Помимо этого, в санатории обнаружились во всей непреклонности яви: столовая с красными стульями, куда меня и других детей привели в первый день; неподалеку от столовой - огромный поднос с доступными черными сухарями; класс, куда мы каждое утро ходили заниматься диктантами и математикой, и учительница Екатерина Федоровна с ясными серыми глазами и челкой.
Когда в сумерки нас строем водили гулять, я все время оглядывалась на высотные дома, торчавшие из-за лилово-серого леса – мне же говорили, что всего двадцать минут на электричке… Значит, это уже Москва! Совсем близко… И я представляла, как, задыхаясь, отбегаю в сторону, прячусь за куст, а потом они все уходят, меня не заметив, а я выскакиваю из веток и бегу, бегу, подпрыгивая, утопая по колено в сухом, наждачном снегу - по полю к тем домам… А там ведь – Москва, и мой дом, где мама, конечно же, плачет у окна, глядя на дальние огни, – вспоминает обо мне, и носовой платок у нее мокрый – от слез. Ведь не только я плачу, мы плачем надо мной – вместе… Она стоит в своей белой вязаной с пухом шапочке и думает, как я там, в этой январской черноте, одна… А тут вдруг дверь распахивается – вся, настежь, как глаза, и вбегаю - я! 

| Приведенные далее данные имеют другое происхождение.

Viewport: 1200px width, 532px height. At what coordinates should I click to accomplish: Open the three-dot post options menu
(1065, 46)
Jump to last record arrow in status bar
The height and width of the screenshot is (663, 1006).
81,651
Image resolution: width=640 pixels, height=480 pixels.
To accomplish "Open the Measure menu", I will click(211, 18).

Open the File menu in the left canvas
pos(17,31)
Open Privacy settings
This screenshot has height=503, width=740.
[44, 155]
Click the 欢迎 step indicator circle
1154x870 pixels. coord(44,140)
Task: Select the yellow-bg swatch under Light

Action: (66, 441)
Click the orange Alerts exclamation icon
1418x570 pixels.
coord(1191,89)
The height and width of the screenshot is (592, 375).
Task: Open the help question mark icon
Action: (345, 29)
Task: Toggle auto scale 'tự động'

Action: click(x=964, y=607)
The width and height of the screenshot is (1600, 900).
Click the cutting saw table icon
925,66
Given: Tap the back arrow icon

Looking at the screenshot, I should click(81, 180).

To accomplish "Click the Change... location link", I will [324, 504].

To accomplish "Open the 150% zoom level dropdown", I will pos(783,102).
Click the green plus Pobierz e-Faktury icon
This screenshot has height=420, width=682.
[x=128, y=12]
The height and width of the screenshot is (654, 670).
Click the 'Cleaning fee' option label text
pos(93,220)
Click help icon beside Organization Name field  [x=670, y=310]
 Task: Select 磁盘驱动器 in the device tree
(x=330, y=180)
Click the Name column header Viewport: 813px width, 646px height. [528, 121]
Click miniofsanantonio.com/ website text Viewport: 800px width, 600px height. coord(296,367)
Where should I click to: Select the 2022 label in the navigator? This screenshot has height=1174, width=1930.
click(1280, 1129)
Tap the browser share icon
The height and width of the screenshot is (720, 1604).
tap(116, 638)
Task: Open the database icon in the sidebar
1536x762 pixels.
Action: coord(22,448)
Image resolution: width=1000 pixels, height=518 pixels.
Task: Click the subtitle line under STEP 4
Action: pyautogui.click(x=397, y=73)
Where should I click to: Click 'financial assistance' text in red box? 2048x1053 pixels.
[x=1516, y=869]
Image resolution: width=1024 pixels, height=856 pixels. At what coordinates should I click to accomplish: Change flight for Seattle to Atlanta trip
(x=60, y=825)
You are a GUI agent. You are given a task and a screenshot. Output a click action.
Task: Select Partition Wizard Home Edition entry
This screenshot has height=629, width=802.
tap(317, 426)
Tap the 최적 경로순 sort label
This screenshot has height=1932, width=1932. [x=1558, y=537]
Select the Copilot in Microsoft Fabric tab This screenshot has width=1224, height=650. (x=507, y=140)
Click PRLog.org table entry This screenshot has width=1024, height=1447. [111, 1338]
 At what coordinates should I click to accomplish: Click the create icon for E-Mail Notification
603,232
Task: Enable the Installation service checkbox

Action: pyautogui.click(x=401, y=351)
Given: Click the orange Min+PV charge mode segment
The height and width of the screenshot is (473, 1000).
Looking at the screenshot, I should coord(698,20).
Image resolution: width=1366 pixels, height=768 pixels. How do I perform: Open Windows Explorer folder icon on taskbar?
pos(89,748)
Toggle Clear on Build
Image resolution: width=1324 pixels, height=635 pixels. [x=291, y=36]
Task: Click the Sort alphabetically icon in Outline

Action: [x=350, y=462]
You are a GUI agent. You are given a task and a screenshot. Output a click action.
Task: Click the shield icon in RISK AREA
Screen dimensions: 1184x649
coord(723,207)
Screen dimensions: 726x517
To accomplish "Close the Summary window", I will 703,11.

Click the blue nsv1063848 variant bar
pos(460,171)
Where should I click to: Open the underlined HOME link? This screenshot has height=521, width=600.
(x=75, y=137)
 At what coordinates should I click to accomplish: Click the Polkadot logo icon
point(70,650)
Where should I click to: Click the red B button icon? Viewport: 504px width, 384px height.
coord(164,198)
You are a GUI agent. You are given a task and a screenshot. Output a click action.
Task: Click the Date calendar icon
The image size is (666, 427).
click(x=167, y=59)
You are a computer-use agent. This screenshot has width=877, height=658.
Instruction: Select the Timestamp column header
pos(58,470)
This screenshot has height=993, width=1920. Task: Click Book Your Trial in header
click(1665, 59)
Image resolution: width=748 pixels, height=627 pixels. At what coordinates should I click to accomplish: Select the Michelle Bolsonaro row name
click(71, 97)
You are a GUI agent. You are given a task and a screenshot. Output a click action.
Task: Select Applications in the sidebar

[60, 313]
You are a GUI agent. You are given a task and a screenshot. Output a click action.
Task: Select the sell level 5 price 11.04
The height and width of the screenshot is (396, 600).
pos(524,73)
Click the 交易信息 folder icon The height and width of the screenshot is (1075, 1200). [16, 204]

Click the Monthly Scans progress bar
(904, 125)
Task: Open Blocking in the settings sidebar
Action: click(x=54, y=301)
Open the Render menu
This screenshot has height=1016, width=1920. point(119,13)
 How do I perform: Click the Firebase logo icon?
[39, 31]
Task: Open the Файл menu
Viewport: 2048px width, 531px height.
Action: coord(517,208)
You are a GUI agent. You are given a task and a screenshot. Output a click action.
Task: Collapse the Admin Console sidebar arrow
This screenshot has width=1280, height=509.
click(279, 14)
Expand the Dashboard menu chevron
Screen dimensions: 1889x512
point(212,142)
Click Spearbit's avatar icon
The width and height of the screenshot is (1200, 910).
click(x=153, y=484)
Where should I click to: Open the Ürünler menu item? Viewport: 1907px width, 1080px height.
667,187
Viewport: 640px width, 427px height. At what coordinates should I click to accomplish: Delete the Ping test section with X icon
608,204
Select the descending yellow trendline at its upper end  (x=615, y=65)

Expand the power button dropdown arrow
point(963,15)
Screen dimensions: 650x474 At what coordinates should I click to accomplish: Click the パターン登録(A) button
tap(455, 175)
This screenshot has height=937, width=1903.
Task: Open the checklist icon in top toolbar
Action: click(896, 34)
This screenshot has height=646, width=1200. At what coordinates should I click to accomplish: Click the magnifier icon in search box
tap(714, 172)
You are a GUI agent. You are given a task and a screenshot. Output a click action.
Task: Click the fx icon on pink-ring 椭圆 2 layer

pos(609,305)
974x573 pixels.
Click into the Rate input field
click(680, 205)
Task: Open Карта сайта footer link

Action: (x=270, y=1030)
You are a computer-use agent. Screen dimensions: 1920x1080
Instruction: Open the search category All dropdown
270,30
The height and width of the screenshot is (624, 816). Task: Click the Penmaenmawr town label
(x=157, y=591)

И мы будем снова вместе с братом Алешей, и мне не надо уже будет писать ему письма «по-игрушечному» - от имени Воланда, графа-Монтекристо и понаморянных героев, потому что вместо этих писаний мы будем ЖИТЬ в этой игре!
Ведь три месяца в санатории – это ужасно много… Это не-жизнь, потому что в ней есть огромное больное место, и это место – я. Чуть подумаешь, и уже – очень больно. Чуть дотронешься – и плачешь…
Самое изумительное во всем этом было то, что пришлось тут же на месте эту не-жизнь переделывать в жизнь: привыкать к лицам детей, разговаривать с воспитательницами и медсестрами, есть казенную, почти всегда одинаковую еду и прогревать нос и рот в кабинете физиотерапии, где пахло песочными часами и спрятанным в аппараты солнцем. 
Постепенно выяснилось, что воспитательница Тамара Григорьевна, та самая, грузная, с лимонными волосами, на самом деле довольно добродушная и смешливая, хоть и любит прикрикнуть. Что Екатерина Федоровна, моя новая учительница, никогда-никогда не орет на людей, как учителя в Москве.